A 'Collection' in SolrCloud is the equivalent of a Solr core in standalone mode. We can easily create a simple collection with the following command, run from the root folder of one of your Solr nodes:
bin/solr create -c testCollection -d data_driven_schema_configs -n testCollection_cfg -shards 2 -replicationFactor 2
I'm not going to go into great detail on how to create Collections in this blog post, but here's a quick breakdown of the command we've just run:
bin/solr create -c testCollection : The create command followed by the
-c modifier which defines the name of the new collection.

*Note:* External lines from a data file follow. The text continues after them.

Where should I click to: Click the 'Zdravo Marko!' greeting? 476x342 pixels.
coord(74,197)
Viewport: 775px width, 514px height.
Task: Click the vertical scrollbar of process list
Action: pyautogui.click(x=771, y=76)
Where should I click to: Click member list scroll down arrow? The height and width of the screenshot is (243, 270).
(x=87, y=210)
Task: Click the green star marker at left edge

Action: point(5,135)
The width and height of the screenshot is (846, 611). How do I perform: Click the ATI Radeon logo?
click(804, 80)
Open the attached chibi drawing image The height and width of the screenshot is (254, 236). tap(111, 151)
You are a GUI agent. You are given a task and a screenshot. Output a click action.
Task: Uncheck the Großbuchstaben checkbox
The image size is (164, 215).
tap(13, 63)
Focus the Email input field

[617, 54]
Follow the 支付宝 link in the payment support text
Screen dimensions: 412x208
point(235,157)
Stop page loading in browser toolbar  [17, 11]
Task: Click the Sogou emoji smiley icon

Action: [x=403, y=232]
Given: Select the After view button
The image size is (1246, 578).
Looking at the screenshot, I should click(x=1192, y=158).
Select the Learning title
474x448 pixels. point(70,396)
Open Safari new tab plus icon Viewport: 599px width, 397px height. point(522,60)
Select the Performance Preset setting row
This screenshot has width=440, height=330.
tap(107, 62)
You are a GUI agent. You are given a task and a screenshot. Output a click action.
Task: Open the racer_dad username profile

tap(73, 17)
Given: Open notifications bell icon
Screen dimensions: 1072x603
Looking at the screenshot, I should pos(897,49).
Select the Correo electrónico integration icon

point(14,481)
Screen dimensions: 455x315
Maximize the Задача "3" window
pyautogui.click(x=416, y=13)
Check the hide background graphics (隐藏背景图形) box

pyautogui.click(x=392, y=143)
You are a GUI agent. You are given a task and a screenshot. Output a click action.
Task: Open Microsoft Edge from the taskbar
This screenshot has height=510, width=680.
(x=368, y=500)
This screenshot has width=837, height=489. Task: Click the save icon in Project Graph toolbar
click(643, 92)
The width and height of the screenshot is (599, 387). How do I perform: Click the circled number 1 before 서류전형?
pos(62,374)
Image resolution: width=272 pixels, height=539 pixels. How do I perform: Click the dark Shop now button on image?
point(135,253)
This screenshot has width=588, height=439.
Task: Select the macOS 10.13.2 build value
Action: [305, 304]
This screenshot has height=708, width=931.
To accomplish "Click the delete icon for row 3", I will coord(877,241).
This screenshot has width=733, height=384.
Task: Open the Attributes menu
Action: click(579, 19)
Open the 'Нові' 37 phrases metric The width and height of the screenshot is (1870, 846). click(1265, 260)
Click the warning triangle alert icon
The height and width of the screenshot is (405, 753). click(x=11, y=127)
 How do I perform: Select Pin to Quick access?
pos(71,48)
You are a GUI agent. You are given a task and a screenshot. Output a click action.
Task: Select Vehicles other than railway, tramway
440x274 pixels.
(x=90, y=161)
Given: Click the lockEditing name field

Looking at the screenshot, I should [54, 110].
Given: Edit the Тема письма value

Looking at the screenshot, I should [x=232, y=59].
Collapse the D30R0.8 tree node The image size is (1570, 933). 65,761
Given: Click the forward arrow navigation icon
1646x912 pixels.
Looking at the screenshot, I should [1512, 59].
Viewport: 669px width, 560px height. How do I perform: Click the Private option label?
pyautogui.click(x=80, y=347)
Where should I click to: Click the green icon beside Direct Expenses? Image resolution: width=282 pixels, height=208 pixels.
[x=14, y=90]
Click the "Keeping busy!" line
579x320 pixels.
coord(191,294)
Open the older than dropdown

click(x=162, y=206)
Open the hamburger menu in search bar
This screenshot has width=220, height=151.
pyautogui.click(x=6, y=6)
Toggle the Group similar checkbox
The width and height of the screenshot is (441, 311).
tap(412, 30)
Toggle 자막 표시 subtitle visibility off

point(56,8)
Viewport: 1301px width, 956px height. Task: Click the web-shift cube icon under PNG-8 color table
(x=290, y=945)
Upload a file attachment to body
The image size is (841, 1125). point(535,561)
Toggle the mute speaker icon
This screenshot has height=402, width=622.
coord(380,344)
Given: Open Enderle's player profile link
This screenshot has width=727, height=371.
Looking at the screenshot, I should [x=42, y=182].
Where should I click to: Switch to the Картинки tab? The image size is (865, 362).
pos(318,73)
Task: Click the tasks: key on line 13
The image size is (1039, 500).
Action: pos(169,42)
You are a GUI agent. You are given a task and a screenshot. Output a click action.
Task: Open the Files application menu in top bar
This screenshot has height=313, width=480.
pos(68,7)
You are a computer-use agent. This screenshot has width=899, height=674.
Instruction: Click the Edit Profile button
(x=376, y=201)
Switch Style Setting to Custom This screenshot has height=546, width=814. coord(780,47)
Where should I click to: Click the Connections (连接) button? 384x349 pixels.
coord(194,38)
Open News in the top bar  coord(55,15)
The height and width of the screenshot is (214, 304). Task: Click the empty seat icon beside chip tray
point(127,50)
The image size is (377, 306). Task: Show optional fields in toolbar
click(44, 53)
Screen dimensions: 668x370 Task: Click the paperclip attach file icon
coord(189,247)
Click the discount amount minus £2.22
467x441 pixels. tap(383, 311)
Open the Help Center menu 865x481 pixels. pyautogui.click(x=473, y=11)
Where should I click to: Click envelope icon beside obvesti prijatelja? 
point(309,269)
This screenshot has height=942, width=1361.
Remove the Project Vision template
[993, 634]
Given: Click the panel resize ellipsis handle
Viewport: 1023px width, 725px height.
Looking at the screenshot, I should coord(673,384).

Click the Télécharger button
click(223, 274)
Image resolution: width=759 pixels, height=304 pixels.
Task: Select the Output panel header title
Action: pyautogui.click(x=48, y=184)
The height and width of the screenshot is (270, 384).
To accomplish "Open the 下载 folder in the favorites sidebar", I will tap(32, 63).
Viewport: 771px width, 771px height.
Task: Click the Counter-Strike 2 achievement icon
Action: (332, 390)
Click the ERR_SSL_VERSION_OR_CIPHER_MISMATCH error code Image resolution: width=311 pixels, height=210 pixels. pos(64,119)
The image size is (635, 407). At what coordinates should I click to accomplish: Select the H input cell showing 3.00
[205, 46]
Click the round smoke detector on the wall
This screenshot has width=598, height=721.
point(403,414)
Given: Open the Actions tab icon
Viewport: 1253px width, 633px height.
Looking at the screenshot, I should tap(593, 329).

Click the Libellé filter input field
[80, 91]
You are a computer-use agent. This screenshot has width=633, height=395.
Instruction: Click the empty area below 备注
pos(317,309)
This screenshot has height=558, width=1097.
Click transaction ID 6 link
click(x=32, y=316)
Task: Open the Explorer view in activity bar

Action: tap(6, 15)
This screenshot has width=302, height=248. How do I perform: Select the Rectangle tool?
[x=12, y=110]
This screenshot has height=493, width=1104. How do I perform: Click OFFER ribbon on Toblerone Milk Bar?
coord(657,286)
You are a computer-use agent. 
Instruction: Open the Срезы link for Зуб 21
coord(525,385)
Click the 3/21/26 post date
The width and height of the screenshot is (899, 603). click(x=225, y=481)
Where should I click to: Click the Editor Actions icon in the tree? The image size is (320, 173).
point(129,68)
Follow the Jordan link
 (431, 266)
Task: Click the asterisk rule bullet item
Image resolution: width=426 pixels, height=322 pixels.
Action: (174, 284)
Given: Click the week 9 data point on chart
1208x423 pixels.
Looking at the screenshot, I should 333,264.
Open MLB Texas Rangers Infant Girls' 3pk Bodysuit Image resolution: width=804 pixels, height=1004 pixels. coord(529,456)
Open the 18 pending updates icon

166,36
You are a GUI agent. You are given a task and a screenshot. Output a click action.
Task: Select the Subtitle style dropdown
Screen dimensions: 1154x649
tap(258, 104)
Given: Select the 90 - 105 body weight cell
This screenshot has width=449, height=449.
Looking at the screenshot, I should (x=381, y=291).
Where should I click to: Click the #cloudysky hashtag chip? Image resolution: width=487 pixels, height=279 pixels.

-d data_driven_schema_configs : The
-d modifier is required to set the config directory for the Collection. This config is uploaded to Zookeeper, which then shares it with the other Solr nodes. In this example I've used
data_driven_schema_configs, which is one of the example config sets. The default directory in which the Solr create command will look for the config is
/solr-6.2.0/server/solr/configsets/. If you want to create your own config, you can copy one of the example config sets into a new folder, then provide a relative path to that folder instead. For example, if running from the root directory of your Solr install
-shards 3 : This defines how many shards the Collection should be split into.
-replicationFactor 3 : This defines how many replicas of each Shard are created.
For more info on the usage of the 'create' command, see the Solr docs.
So now if you go to the 'Cloud' section of your Solr admin on any of your connected nodes, you should now see a graph with your collection name on the left, the split of your shards in the middle, and the locations of the replicas of these shards on the right.
There you have it, a working SolrCloud setup using Vagrant. We've got no data in our test collection, but adding in data isn't SolrCloud specific. You can use any method for pushing in data that you would use when using Solr in standalone mode.